-- Exercise text --
Layoff Response Guide
What Wikimedia Foundation H1B Employees Should Do After the Layoffs
If you're an H1B holder caught in the Wikimedia Foundation layoffs, the situation is genuinely difficult — Wikimedia is a small, mission-driven nonprofit and the engineering, product, and trust-and-safety roles being cut don't have hundreds of obvious replacements waiting at peer organizations. But the immigration math is the same as at any tech employer: you have a 60-day grace period to find a new H1B sponsor, change status, or leave the country, and what you do in the next two weeks matters far more than what you do in the next two months. This guide walks through the realistic options for someone coming out of Wikimedia specifically.
Time-sensitive. The 60-day grace period clock starts from your last paid day. Take the 2-minute assessment now to get your personalized roadmap.
Start Free Assessment →Your 60-day clock: when it actually starts
USCIS gives H1B workers a discretionary grace period of up to 60 consecutive calendar days (or until your I-94 expires, whichever is shorter) after your last day of employment. A few things people get wrong:
- **The clock starts on your last day of paid employment, not the day you were notified.** If Wikimedia is paying you through a notice period or garden leave, you are still technically employed for H1B purposes during that window. Confirm with HR in writing what your official termination date is — this is the date that goes on the WARN-equivalent notice and the date USCIS will use.
- **Severance pay does not extend H1B status.** A six-month severance package is great for your bank account but buys you zero additional days of work authorization. The 60 days runs from your last day on payroll.
- **60 days means 60 calendar days, including weekends and holidays.** Not 60 business days.
- **It is "up to" 60 days.** USCIS can deny the grace period in rare cases (fraud, prior violations). For nearly everyone in good standing it's automatic, but it's not a statutory right.
Within those 60 days you need to do one of the following: have a new employer file an H1B transfer petition (you can start work on receipt), file a change of status to another visa category (H4, B2, F1, O1), or depart the United States. If day 61 arrives with none of those in motion, you are out of status.
Realistic visa pathways from Wikimedia
Wikimedia roles tend to fall into a few buckets — software engineering, product, design, research, trust-and-safety, legal/policy, and fundraising/ops. The H1B pathways available to you vary a lot by which bucket you're in.
For engineers, SREs, data folks, and ML researchers: This is the easiest market. H1B transfers are not subject to the annual cap once you've been counted (and if you were at Wikimedia on H1B, you were counted). Any cap-exempt or cap-subject employer can pick up the petition and you can start work the day the receipt notice arrives. Premium processing ($2,805) gets you a decision in 15 business days. Focus your search on companies that are known H1B sponsors — the public LCA database (h1bdata.info, myvisajobs.com) tells you exactly which companies have sponsored at your level recently.

Items from a data source:
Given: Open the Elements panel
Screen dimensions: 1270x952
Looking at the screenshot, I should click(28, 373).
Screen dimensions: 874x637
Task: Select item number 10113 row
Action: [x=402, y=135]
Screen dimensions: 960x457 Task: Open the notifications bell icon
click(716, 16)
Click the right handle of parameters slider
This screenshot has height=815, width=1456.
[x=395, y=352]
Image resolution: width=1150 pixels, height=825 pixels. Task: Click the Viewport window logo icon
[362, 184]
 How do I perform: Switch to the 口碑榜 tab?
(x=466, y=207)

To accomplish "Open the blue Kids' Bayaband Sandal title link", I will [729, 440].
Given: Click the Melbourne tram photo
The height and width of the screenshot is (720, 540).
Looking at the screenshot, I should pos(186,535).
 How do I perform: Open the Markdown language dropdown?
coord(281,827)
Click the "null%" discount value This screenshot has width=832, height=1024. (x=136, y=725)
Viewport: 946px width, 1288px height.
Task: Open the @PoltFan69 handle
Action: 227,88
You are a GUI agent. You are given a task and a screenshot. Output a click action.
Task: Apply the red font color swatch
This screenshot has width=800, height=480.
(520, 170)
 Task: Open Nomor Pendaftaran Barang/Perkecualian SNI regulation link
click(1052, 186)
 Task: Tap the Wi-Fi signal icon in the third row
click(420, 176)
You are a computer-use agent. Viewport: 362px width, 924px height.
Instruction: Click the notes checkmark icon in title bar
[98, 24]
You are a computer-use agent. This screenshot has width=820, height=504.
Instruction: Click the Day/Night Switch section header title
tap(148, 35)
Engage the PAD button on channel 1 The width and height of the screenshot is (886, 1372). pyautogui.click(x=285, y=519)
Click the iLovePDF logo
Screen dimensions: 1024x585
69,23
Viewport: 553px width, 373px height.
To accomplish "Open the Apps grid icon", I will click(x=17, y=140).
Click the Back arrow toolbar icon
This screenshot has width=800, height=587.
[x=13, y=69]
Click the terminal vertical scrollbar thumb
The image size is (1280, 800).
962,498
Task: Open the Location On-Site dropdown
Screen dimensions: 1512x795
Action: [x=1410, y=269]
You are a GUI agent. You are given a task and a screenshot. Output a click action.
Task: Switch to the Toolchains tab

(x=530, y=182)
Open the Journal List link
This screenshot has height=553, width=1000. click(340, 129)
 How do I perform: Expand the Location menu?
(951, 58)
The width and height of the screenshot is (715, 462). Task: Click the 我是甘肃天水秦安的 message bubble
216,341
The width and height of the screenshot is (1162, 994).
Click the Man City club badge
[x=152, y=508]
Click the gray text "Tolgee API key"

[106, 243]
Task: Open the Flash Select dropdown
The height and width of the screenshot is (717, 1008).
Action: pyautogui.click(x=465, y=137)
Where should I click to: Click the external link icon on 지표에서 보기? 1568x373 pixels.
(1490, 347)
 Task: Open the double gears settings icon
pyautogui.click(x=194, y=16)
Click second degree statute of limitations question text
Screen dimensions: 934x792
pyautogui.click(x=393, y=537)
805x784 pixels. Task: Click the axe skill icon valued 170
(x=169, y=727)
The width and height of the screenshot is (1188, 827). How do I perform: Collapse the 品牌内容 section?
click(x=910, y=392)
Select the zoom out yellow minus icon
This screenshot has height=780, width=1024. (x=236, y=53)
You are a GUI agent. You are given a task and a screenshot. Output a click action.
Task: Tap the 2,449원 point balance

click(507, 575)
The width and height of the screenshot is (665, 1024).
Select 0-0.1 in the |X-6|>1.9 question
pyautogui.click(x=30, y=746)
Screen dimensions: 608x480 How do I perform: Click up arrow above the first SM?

-- Work item --
Please state how much premium processing costs according to the layoff response guide and how soon it produces a decision. Rely on the layoff response guide alone.

-- Solution --
Premium processing costs $2,805 and produces a decision in 15 business days.